I'm most keen on is the Ritchey WCS headset (as they're cheap on eBay and appear to be very nice headsets).

Will this (http://www.ritcheylogic.com/dyn_prodfamily.php?k=98566) headset work? It says 'compatible with Cane Creek drop in headsets'.

Then there's a 'semi-integrated press fit' option (http://cgi.ebay.co.uk/RITCHEY-WCS-LOGIC-PRESS-FIT-HEADSET-1-1-8_W0QQitemZ250306710971QQcmdZViewItemQQptZUK_sportsleisure_cycling_bikeparts_SR?hash=item3a47714dbb&_trksid=p3286.c0.m14&_trkparms=65%3A12|66%3A2|39%3A1|72%3A1683|240%3A1318|301%3A1|293%3A1|294%3A50)

Thanks.


----------



## WWU (Oct 7, 2008)

As far as integrated goes, there are two 'standards.'

Cane Creek, which uses 36/45 contact angle bearings, and Campagnolo, which uses 45/45. Various companies manufacture headsets that follow either of the two standards, and some make both, such as FSA (meaning a frame specc'd for 'FSA Integrated' headsets could be either standard).

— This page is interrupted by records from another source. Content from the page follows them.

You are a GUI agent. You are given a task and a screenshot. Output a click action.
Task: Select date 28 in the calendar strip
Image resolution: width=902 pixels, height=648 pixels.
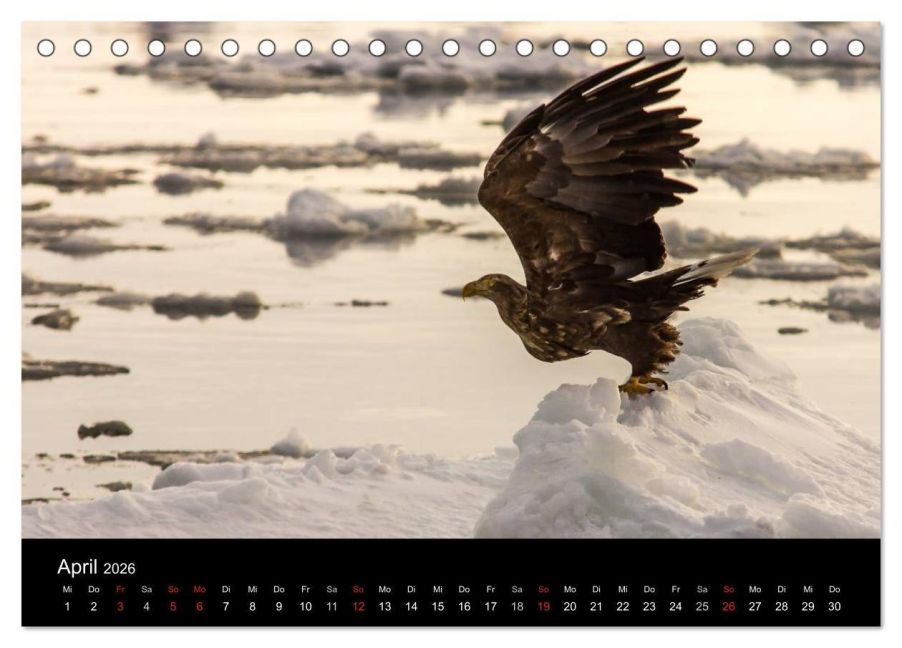(782, 607)
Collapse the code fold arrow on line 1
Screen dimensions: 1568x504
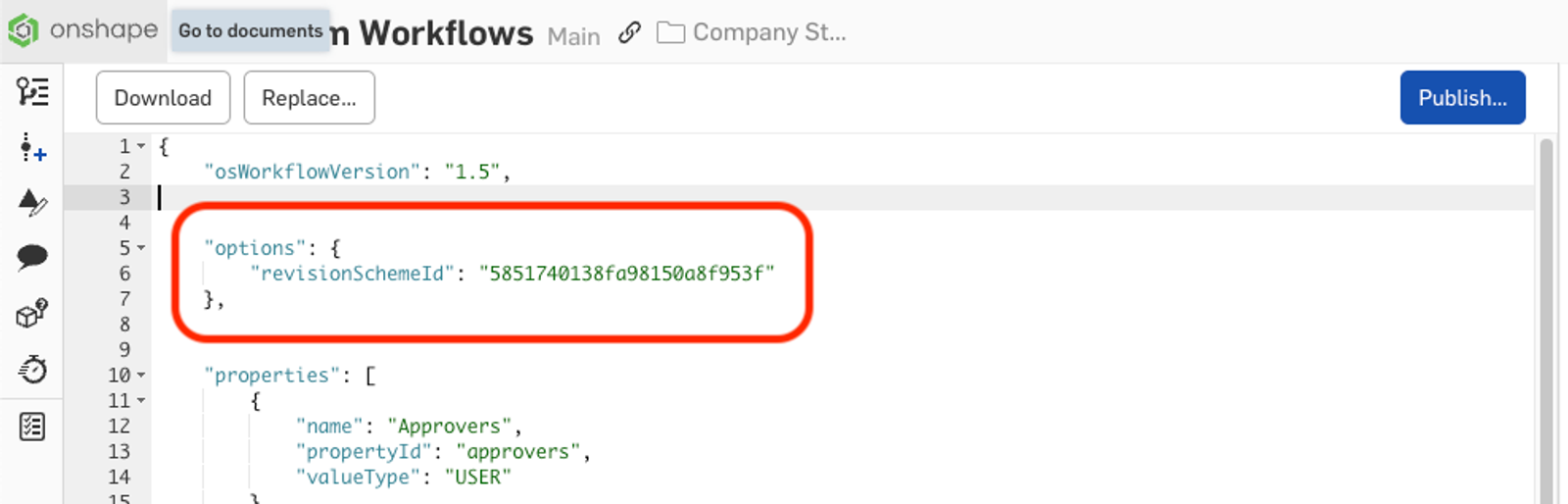tap(141, 147)
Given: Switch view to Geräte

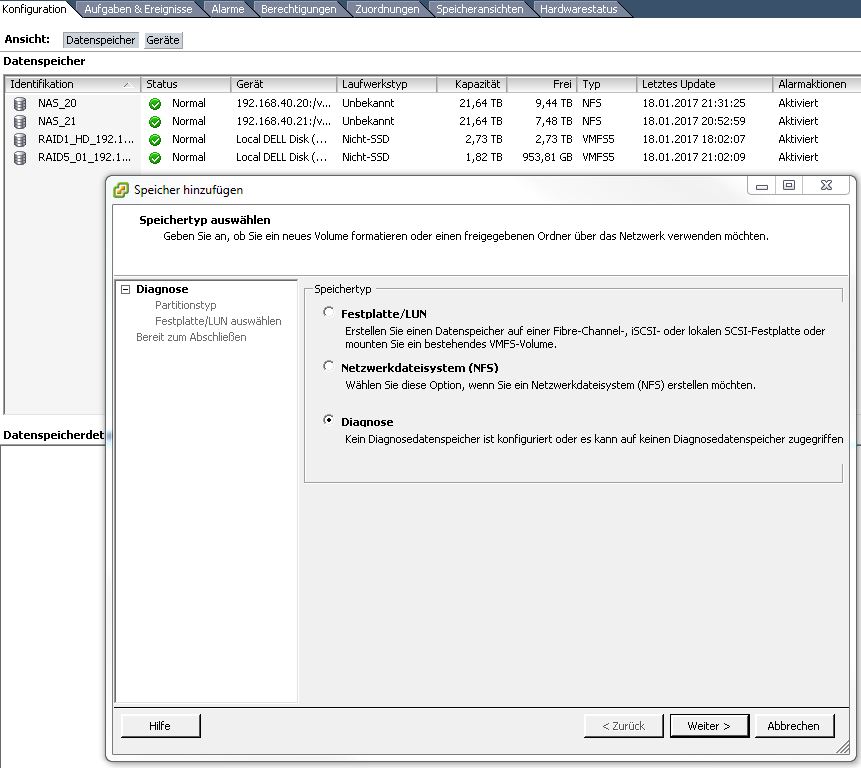Looking at the screenshot, I should (163, 40).
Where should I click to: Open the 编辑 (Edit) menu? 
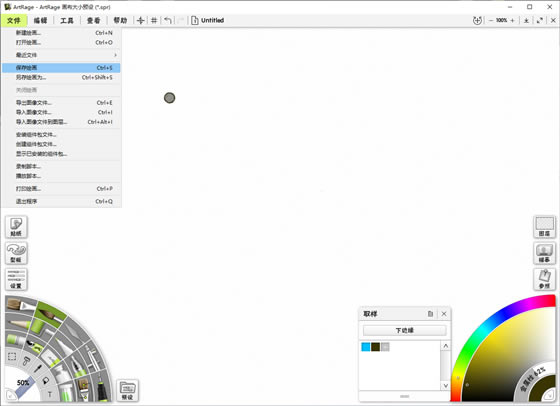pos(40,20)
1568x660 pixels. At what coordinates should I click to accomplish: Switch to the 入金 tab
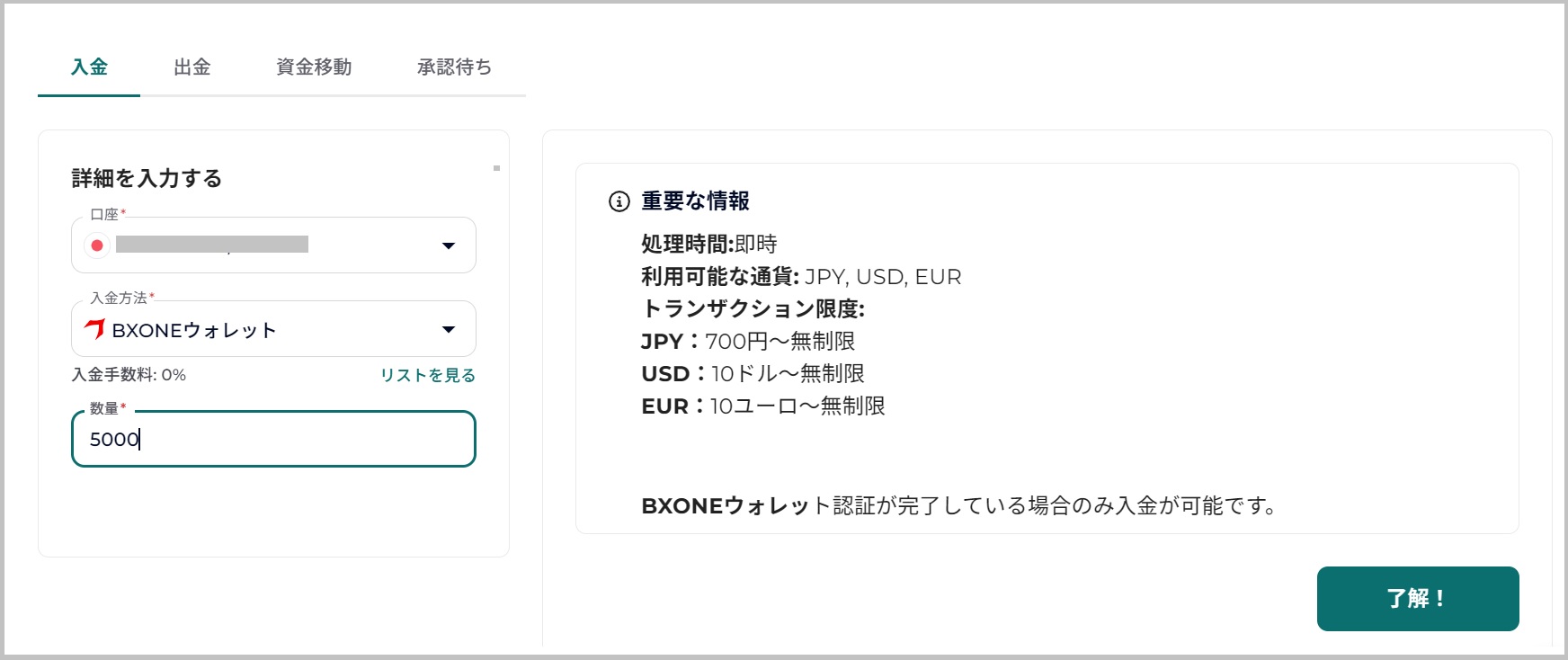tap(89, 67)
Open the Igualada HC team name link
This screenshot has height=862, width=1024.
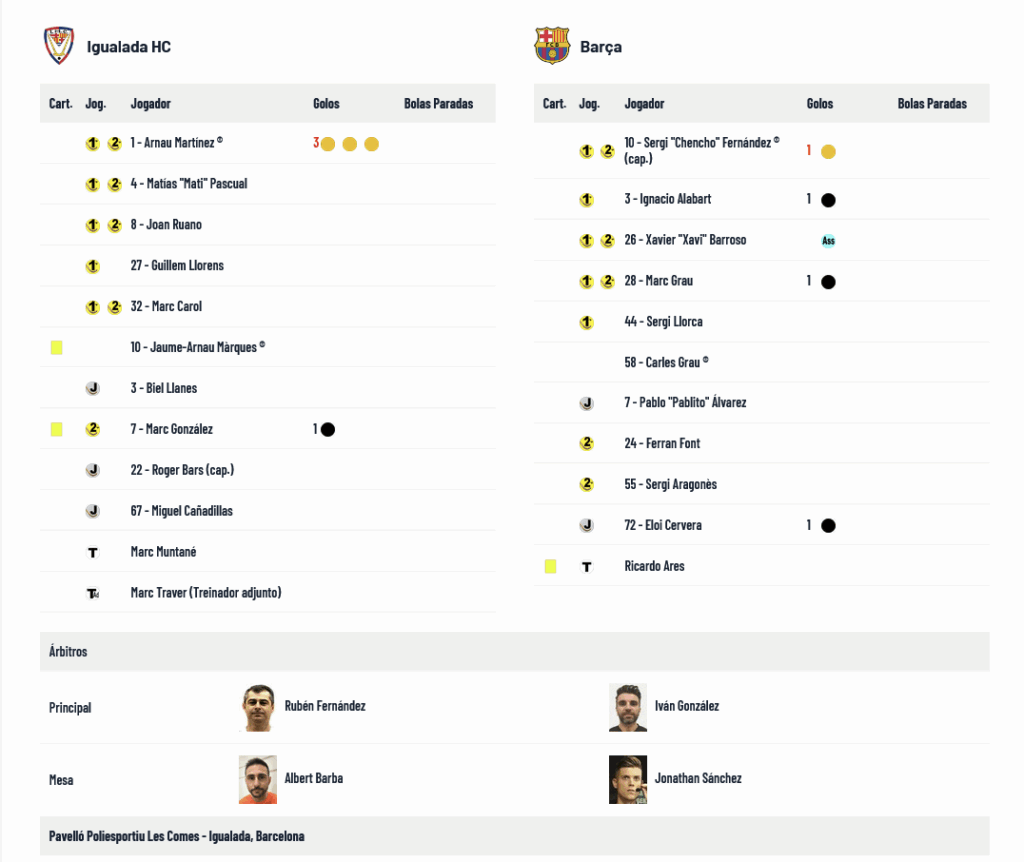(x=128, y=47)
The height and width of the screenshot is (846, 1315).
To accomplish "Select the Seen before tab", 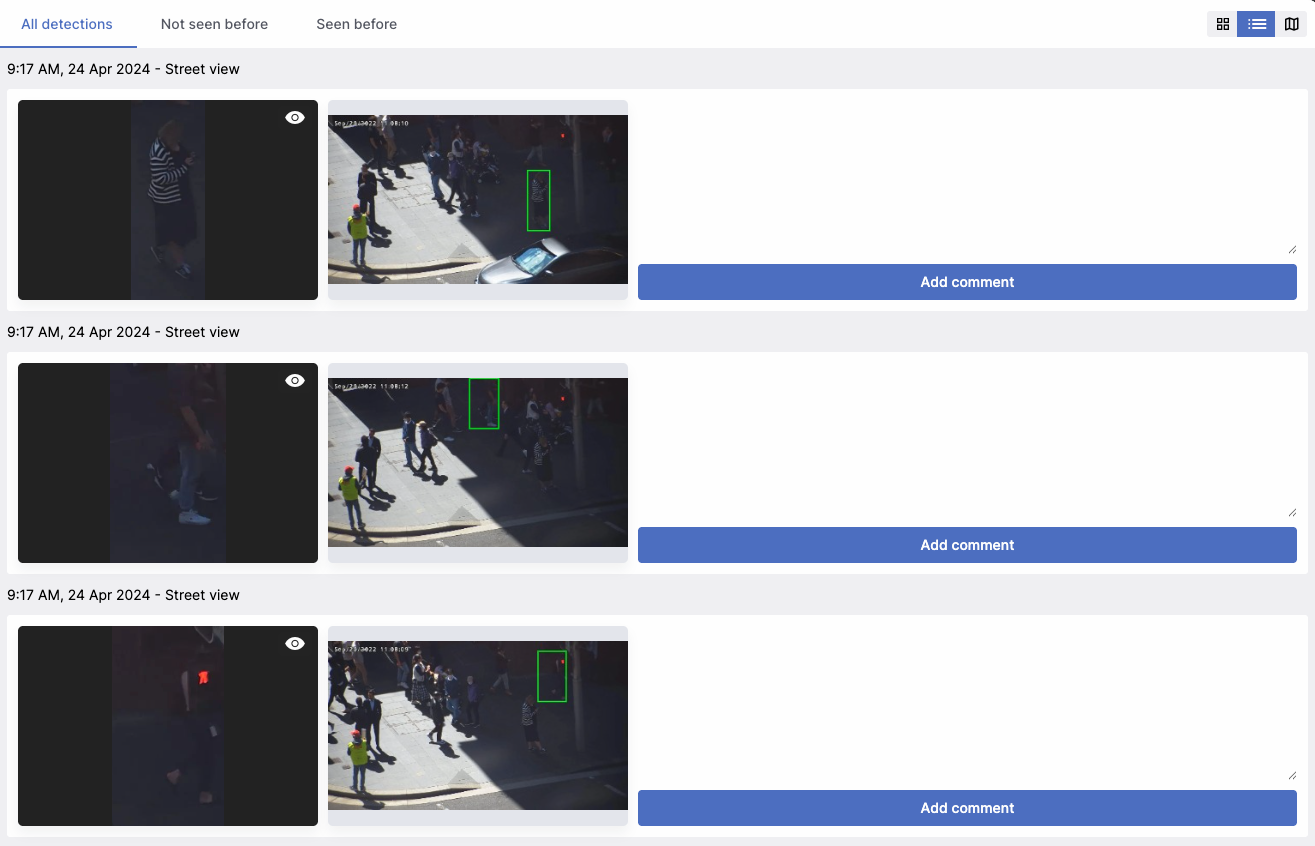I will click(x=356, y=23).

Also, Campy Integrated bearings have a 41.7mm outer diameter, while Cane Creek standard OD is 41mm.

You need to determine which standard your frame was intended for. What frame is it?


----------



## C-40 (Feb 4, 2004)

*more...*

The IS and Campy standards are the most often used, but there are many more. If the OP has calipers to measure the head tube ID, he could tell the difference between the 41 and 41.8mm diameters.

http://www.parktool.com/repair/readhowto.asp?id=68


----------



## StillKeen (Oct 4, 2005)

Hi,

Thanks. The frame is a series brought out in New Zealand / Australia by Avanti, called Sarah Ulmer Brand (a NZ track cyclist who did very well on the track a couple of years ago). The model is a SubZero2 (SUB=Sarah Ulmer Brand).

The frame is in NZ, and i'm in the UK at the moment, but I've asked someone to have a measure of it.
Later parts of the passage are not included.